Concluding the Eucharistic celebration with the recitation of the Angelus, the Pope then travelled by car to the Diocesan Seminary of Ecatepec.
Greetings of His Holiness, Pope Francis
prior to the recitation of the Angelus
My dear brothers and sisters,
In the first reading of this Sunday, Moses offers a directive to the people. At harvest time, at the time of abundance and first fruits, do not forget your beginnings, do not forget where you came from. Thanksgiving is something which is born and grows among a people capable of remembering. It is rooted in the past, and through good and bad times, it shapes the present. In those moments when we can offer thanks to God for the earth giving us its fruits and thereby helping us make bread, Moses invites his people to remember by enumerating the difficult situations through which it has passed (cf Deut 26:5-11).
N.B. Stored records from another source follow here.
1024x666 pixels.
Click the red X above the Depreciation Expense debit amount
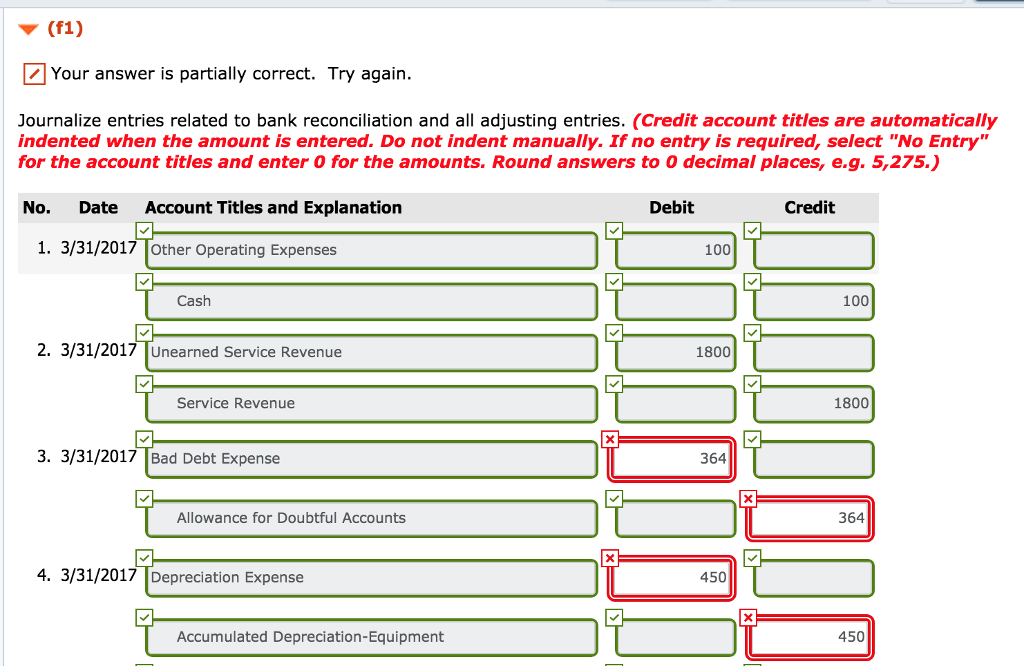[x=613, y=557]
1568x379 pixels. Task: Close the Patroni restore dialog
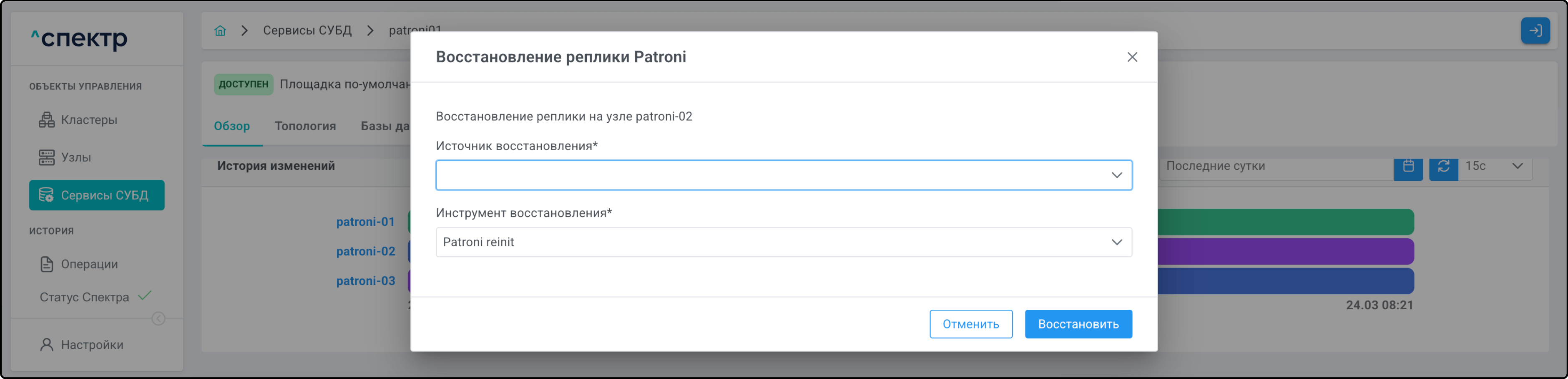click(1131, 57)
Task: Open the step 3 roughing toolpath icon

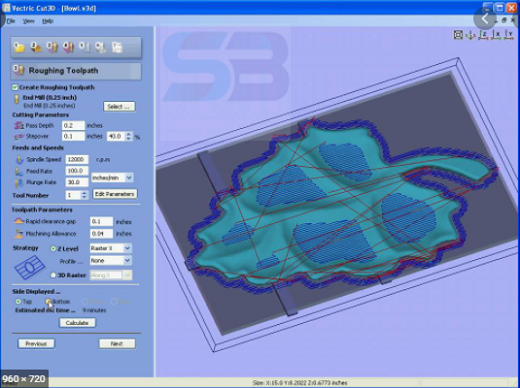Action: pyautogui.click(x=52, y=47)

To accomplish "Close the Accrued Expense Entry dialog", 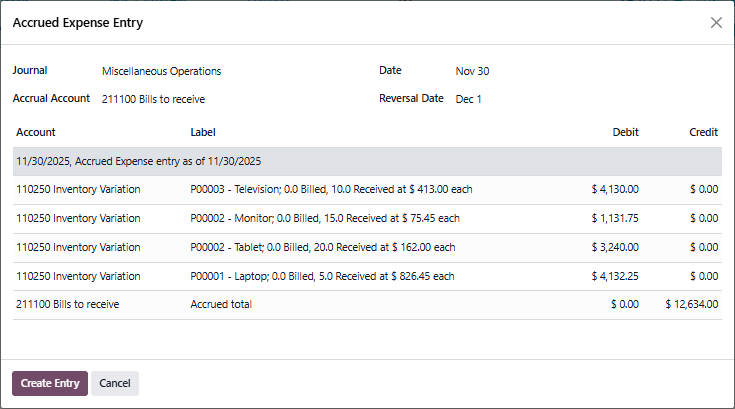I will (716, 22).
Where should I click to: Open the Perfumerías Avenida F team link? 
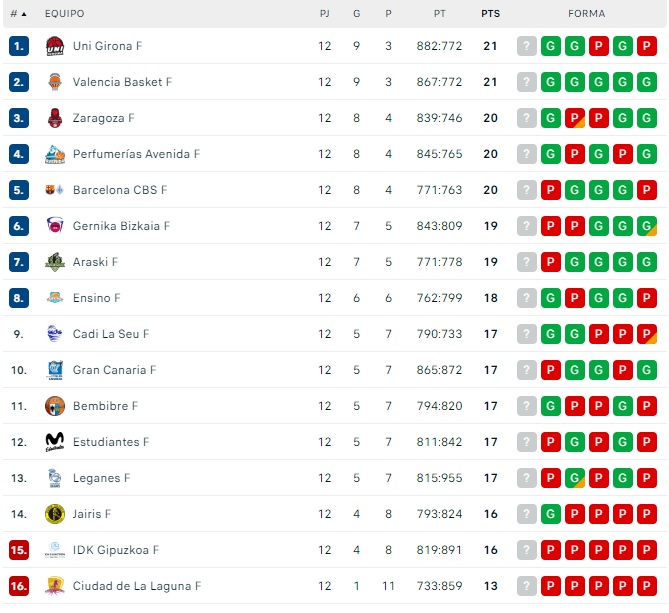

On this festive day we can celebrate how good the Lord has been to us. Let us give thanks for this opportunity to be together, to present to our Good Father the first fruits of our children, our grandchildren, of our dreams and our plans; the first fruits of our cultures, our languages and our traditions, the first fruits of our concerns … How much each one of you has suffered to reach this moment, how much you have walked to make this day a day of feasting, a time of thanksgiving. How much others have walked, who have not arrived here and yet because of them we have been able to keep going. Today, at the invitation of Moses, as a people we want to remember, we want to be the people that keeps alive the memory of God who passes among his People, in their midst. We look upon our children knowing that they will inherit not only a land, a culture and a tradition, but also the living fruits of faith which recalls the certainty of God’s passing through this land. It is a certainty of his closeness and of his solidarity, a certainty which helps us lift up our heads and ardently hope for the dawn.
I too join you in this remembrance, in this living memory of God’s passing through your lives. As I look upon your children I cannot but make my own the words which Blessed Pope Paul VI addressed to the Mexican people:
A Christian cannot but show solidarity … to solve the situation of those who have not yet received the bread of culture or the opportunity of an honourable job … he cannot remain insensitive while the new generations have not found the way to bring into reality their legitimate aspirations. And then Blessed Paul VI continued offering this invitation to always be on the front line of all efforts … to improve the situation of those who suffer need, to see in every man a brother and, in every brother Christ (Radio Message on the 75 Anniversary of the Crowning of Our Lady of Guadalupe, 12 October 1970).
I invite you today to be on the front line, to be first in all the initiatives which help make this blessed land of Mexico a land of opportunities, where there will be no need to emigrate in order to dream, no need to be exploited in order to work, no need to make the despair and poverty of many the opportunism of a few, a land that will not have to mourn men and women, young people and children who are destroyed at the hands of the dealers of death.
This land is filled with the perfume of la Guadalupana who has always gone before us in love. Let us say to her, with all our hearts:
Blessed Virgin, help us to bear radiant witness to communion, service, ardent and generous faith, justice and love of the poor, that the joy of the Gospel may reach to the ends of the earth, illuminating even the fringes of our world. (Evangelii Gaudium, 288).
Concluding the Eucharistic celebration with the recitation of the Angelus, the Pope then travelled by car to the Diocesan Seminary of Ecatepec.